▶ WORK INSTRUCTION
Each record should be written out exactly as given.

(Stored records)
■ ■ ■ ■

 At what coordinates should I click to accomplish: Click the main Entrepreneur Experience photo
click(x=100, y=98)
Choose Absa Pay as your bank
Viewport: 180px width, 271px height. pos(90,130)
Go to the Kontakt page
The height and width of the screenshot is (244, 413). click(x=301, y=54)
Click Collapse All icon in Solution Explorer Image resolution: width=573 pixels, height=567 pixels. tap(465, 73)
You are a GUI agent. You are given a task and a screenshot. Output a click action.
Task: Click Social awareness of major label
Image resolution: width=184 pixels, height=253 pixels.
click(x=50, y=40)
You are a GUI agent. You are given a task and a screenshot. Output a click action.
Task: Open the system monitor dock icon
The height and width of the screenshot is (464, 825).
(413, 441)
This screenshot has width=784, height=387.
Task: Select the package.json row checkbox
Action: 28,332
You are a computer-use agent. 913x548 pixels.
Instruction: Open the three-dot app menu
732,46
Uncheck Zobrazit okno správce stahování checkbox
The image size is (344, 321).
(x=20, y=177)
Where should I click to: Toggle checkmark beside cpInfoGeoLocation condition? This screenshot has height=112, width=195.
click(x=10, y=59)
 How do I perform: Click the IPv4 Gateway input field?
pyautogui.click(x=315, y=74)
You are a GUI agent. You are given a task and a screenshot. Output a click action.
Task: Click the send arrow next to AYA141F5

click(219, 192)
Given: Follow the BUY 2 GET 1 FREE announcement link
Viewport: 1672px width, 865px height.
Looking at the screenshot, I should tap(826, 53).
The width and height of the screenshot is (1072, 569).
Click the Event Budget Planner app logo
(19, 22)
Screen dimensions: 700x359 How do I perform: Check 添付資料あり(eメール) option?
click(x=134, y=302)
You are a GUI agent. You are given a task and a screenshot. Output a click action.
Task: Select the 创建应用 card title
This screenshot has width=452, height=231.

■ ■ ■ ■

▶ SOLUTION TO THE EXERCISE
 At what coordinates should I click to accomplish: Click the main Entrepreneur Experience photo
click(x=100, y=98)
Choose Absa Pay as your bank
Viewport: 180px width, 271px height. pos(90,130)
Go to the Kontakt page
The height and width of the screenshot is (244, 413). click(x=301, y=54)
Click Collapse All icon in Solution Explorer Image resolution: width=573 pixels, height=567 pixels. tap(465, 73)
You are a GUI agent. You are given a task and a screenshot. Output a click action.
Task: Click Social awareness of major label
Image resolution: width=184 pixels, height=253 pixels.
click(x=50, y=40)
You are a GUI agent. You are given a task and a screenshot. Output a click action.
Task: Open the system monitor dock icon
The height and width of the screenshot is (464, 825).
(413, 441)
This screenshot has width=784, height=387.
Task: Select the package.json row checkbox
Action: 28,332
You are a computer-use agent. 913x548 pixels.
Instruction: Open the three-dot app menu
732,46
Uncheck Zobrazit okno správce stahování checkbox
The image size is (344, 321).
(x=20, y=177)
Where should I click to: Toggle checkmark beside cpInfoGeoLocation condition? This screenshot has height=112, width=195.
click(x=10, y=59)
 How do I perform: Click the IPv4 Gateway input field?
pyautogui.click(x=315, y=74)
You are a GUI agent. You are given a task and a screenshot. Output a click action.
Task: Click the send arrow next to AYA141F5

click(219, 192)
Given: Follow the BUY 2 GET 1 FREE announcement link
Viewport: 1672px width, 865px height.
Looking at the screenshot, I should tap(826, 53).
The width and height of the screenshot is (1072, 569).
Click the Event Budget Planner app logo
(19, 22)
Screen dimensions: 700x359 How do I perform: Check 添付資料あり(eメール) option?
click(x=134, y=302)
You are a GUI agent. You are given a task and a screenshot. Output a click action.
Task: Select the 创建应用 card title
This screenshot has width=452, height=231.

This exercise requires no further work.